THE PROBLEM:
Going through the data below, copy out each line where the word "entry" shows up.

ENTRIES SHOWN:
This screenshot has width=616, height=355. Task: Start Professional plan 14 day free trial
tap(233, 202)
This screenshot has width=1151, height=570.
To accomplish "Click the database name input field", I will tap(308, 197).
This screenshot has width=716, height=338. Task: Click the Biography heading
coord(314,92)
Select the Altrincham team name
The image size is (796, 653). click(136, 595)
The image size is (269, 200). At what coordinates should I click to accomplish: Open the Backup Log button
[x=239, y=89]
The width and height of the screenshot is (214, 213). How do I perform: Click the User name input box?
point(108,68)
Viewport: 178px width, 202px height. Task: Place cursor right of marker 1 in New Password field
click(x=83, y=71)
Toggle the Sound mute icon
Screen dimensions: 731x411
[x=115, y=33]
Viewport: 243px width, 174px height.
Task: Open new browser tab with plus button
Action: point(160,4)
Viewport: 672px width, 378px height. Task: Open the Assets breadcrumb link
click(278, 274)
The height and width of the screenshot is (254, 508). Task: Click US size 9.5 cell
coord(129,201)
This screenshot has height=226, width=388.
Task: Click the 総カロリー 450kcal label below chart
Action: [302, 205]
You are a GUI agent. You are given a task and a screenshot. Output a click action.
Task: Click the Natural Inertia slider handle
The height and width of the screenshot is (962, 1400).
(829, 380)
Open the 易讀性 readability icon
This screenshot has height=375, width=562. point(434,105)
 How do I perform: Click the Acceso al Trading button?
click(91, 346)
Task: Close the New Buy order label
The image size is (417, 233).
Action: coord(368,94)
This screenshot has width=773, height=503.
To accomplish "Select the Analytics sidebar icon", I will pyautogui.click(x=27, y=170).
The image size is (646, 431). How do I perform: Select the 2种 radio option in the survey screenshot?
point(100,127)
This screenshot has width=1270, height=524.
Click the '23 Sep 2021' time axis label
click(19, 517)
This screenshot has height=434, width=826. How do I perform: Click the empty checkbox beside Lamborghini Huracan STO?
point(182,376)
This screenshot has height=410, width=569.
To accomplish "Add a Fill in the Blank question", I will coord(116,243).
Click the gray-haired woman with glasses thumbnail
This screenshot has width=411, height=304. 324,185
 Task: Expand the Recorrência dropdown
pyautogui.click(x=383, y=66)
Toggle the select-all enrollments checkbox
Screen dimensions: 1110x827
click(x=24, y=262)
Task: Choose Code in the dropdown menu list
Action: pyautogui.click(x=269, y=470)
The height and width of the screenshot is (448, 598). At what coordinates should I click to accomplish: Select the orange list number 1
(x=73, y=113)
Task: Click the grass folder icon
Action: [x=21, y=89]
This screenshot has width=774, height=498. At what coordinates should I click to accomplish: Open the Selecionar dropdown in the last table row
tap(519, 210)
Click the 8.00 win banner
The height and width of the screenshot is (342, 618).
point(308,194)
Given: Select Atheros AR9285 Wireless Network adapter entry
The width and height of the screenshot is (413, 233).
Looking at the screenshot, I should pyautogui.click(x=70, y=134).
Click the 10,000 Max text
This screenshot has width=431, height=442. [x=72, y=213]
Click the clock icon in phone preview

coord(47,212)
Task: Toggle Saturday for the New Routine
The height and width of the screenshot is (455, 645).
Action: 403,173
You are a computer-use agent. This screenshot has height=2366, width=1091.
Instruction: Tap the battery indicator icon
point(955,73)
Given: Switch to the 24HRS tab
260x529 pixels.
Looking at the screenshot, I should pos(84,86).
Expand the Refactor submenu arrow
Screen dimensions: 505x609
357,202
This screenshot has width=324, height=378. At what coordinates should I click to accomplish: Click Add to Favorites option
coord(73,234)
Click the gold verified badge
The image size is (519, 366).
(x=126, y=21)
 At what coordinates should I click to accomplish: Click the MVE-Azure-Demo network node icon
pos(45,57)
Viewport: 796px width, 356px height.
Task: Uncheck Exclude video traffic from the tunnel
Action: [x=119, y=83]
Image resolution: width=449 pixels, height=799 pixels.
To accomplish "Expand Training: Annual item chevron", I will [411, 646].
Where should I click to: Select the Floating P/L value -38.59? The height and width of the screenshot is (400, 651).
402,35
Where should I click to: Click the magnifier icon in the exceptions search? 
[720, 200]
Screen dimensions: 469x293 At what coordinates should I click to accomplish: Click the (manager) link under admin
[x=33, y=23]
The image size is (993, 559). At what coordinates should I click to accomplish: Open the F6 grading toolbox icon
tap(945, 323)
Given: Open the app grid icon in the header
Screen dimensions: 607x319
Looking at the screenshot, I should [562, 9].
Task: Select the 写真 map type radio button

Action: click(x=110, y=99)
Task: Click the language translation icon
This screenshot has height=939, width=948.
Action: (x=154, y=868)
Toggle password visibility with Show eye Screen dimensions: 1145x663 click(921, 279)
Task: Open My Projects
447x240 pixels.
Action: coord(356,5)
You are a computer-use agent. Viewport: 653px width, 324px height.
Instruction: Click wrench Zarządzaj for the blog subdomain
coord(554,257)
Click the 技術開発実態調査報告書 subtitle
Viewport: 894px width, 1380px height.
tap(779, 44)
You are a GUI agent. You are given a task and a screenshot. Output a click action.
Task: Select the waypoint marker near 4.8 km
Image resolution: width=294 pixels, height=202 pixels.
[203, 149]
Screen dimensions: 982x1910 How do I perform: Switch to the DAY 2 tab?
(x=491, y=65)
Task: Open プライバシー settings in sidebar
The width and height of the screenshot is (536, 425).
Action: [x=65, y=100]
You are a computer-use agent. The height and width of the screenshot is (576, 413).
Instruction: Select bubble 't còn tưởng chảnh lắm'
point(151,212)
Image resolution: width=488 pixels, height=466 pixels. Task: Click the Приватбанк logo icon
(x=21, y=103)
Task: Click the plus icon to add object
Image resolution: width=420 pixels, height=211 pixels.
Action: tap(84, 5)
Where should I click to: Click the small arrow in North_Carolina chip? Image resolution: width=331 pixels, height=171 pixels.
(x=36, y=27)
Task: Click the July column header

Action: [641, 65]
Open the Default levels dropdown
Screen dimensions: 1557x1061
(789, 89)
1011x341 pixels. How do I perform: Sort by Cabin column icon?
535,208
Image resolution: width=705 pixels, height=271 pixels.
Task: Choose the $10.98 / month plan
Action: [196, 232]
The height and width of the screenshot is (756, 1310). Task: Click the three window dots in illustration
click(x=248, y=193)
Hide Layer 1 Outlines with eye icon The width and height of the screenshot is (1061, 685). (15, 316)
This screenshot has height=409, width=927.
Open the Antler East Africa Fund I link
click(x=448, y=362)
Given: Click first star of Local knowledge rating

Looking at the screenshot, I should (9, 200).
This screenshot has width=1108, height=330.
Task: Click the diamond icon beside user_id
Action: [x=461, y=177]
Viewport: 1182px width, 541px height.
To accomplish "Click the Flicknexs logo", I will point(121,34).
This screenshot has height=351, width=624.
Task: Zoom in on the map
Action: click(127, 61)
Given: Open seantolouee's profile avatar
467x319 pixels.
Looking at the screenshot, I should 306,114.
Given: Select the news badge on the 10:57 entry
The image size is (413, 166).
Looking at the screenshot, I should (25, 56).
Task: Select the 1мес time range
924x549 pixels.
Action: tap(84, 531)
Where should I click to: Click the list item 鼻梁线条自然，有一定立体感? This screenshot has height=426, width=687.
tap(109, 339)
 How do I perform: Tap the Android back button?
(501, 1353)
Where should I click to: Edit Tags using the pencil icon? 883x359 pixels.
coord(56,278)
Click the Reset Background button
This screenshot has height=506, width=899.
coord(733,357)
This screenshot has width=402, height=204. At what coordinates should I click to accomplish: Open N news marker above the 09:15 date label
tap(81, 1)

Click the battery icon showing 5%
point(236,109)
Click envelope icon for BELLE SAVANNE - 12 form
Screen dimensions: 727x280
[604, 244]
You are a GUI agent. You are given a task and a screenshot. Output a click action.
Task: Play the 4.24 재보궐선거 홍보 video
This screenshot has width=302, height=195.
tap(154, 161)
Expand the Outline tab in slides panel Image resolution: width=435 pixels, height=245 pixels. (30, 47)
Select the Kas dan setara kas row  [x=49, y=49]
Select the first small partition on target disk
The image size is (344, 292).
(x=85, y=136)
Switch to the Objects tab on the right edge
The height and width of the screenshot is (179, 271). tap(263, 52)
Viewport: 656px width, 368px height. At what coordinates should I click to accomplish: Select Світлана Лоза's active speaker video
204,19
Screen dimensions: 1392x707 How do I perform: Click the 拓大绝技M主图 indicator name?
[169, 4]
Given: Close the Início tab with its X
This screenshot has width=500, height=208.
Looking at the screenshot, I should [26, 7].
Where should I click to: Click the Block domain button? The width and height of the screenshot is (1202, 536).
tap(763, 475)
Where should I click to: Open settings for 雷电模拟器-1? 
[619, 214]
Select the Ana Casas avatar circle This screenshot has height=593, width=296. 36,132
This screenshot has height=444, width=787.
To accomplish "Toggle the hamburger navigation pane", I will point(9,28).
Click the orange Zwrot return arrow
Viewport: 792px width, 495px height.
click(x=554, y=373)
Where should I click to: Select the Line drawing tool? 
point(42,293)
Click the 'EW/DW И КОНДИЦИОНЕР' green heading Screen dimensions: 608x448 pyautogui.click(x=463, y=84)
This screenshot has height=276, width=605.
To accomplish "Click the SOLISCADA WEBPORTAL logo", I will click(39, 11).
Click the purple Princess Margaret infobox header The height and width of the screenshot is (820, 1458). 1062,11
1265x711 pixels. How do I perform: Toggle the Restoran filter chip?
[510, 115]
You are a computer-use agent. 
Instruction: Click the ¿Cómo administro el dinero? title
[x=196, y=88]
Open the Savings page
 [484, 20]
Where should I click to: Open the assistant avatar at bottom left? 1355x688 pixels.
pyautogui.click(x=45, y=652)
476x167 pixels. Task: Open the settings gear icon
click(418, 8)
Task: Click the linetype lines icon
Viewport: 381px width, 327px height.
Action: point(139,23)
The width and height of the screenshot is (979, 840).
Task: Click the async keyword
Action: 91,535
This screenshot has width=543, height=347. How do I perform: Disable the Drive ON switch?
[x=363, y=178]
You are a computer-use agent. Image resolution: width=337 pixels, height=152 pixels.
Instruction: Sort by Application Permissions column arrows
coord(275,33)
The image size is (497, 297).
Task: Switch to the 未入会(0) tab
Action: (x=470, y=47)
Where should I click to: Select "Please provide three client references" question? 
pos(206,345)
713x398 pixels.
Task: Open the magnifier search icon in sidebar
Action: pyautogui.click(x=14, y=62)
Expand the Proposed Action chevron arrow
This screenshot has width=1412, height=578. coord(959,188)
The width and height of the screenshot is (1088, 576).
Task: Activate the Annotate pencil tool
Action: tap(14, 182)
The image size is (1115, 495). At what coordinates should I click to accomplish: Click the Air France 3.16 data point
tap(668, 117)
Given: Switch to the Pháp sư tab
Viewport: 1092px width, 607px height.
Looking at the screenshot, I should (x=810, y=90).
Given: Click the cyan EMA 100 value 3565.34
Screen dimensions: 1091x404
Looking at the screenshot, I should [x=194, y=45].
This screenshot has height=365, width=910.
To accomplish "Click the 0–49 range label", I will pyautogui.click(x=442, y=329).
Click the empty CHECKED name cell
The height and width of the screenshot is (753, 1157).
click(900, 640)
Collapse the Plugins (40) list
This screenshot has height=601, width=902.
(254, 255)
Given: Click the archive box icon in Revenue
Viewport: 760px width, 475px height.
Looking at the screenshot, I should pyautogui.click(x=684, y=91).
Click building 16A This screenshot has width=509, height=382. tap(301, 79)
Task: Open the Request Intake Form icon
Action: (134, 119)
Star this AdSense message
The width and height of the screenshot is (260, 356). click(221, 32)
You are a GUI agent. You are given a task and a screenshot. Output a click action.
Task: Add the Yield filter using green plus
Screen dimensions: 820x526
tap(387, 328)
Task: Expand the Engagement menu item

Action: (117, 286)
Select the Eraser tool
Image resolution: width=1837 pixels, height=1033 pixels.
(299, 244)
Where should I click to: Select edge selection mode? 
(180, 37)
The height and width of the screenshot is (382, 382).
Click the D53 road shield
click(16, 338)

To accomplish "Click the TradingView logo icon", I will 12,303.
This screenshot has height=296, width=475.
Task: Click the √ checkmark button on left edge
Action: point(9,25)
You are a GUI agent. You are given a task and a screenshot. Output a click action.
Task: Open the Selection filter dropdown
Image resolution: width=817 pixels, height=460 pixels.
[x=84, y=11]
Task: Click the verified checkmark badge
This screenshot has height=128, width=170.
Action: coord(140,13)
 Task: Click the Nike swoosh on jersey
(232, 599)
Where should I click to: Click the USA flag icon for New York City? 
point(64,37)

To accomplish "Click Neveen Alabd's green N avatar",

OUTPUT:
Given: Select Atheros AR9285 Wireless Network adapter entry
Given: Select the news badge on the 10:57 entry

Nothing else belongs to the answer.